Mais je vous parlais de 3 erreurs. Les voici 🙂

Primo (scénario 1, p.4), le rapport continue de raisonner sur un postulat territorial. N'étant ni économiste ni juriste, et a fortiori pas fiscaliste, je me garderai bien d'émettre un avis sur la possibilité d'envisager une fiscalité "déterritorialisée" (même si l'évasion fiscale peut paraître reposer précisément sur des logiques de déterritorialisation). Mais le fait est que l'on ne peut proposer de gouvernance, y compris fiscale du numérique, sur des logiques et des contraintes exclusivement territoriales, puisque la nature même du numérique est d'opérer par déterritorialisation (et re-teritorialisations successives dirait le camarade Deleuze). Même si à la toute fin du rapport (p.139) on apprend qu'à partir de 2015 la territorialité de la TVA sera étendue à tous les services fournis "par voie électronique à un preneur non assujeti établi ou ayant son domicile en France, quelque soit le lieu d'établissement du prestataire" (sic), je maintiens avec Michel Serres qu'on n'imposera pas un droit ancien dans la forêt de Sherwood du numérique. Et que ce sont ses actuels occupants/brigands qui, in fine, diront seuls le droit qui pourra y prévaloir.
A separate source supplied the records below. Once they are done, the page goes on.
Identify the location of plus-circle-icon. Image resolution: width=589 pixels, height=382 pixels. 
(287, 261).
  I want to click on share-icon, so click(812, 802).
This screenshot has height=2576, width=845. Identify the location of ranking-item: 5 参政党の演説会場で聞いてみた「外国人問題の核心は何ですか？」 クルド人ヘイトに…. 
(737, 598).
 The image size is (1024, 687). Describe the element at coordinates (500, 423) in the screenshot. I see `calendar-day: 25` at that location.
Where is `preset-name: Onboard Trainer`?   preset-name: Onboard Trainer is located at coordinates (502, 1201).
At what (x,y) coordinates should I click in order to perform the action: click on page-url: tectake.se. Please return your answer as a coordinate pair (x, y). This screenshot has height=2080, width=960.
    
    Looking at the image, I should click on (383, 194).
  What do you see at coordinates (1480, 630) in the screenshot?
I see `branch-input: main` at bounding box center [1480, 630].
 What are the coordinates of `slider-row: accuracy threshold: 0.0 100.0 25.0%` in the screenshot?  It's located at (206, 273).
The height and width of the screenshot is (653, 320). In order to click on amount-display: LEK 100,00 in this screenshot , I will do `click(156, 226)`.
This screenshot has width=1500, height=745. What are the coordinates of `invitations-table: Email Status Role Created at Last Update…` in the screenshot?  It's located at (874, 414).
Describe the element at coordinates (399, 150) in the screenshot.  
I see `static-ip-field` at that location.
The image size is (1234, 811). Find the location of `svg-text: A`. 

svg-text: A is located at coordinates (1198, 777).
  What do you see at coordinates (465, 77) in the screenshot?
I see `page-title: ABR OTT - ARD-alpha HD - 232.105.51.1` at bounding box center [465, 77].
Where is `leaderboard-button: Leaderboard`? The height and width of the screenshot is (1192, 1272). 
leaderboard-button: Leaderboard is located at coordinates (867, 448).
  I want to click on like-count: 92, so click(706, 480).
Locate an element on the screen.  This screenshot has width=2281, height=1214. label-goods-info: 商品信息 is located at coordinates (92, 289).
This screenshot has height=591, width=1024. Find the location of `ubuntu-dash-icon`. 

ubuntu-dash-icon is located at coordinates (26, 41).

Deuxio, la théorie du travail gratuit peut certes apparaître séduisante mais en face de ce travail gratuit se trouvent des services … gratuits. Google, Facebook et Amazon ne me paient certes pas pour le travail d'indexation, de repérage, de commentaire, ou de marketing auto-référentiel que je produis à longueur de connexion, mais ils ne me demandent pas non plus de payer pour utiliser leurs services, leur bande-passante, etc. Or dans leur rapport la question de la gratuité du service offert est bien sûr évoquée p. 27 mais pour souligner que "les externalités positives générées par les utilisateurs sur le marché français sont valorisées dans les comptes de sociétés étrangères, sans produire de recette fiscales pour l'état français.", retombant une nouvelle fois dans l'erreur numéro 1. Plus loin, p.29-31, on trouve une analyse très juste des différentes stratégies de gratuité (du freemium à la "traction" pour attirer dans le service le maximum de nouveaux utilisateurs, en passant par des stratégies à facette ou un versant gratuit du produit fournit les utilisateurs finançant un versant payant d'un autre produit de la même firme.) Mais là encore toutes ces analyses bouclent sur le même thème de la "fiscalité nationale", réinstallant un cadre d'analyse du 20ème siècle après avoir démontré que le changement de paradigme économique dépassait justement ledit cadre d'analyse de manière totalement "disruptive".

Tertio, et ce sera mon objection principale,il me semble que cette nouvelle TVAd (Taxe à Valeur Ajoutée sur les Données), reviendrait rapidement à taxer une fois le plus le travail (fourni bénévolement par les internautes et créateur de valeur pour tous mais créateur de profit pour seulement quelques-uns), à taxer le travail donc, plutôt que le capital. Ce que je ne peux me résoudre à accepter, en tant que premier défenseur d'une théorie marxiste du document 😉

Un commentaire pour “Oh my Graph ! Argent trop cher et travail gratuit.

  1. yep merci très intéressant.
    Ne croyez vous pas que le statut des documents et donc des hommes va beaucoup évolué avec le knowledge graph et le changement de paradigme de l »hyperlien à l’hyperconcept?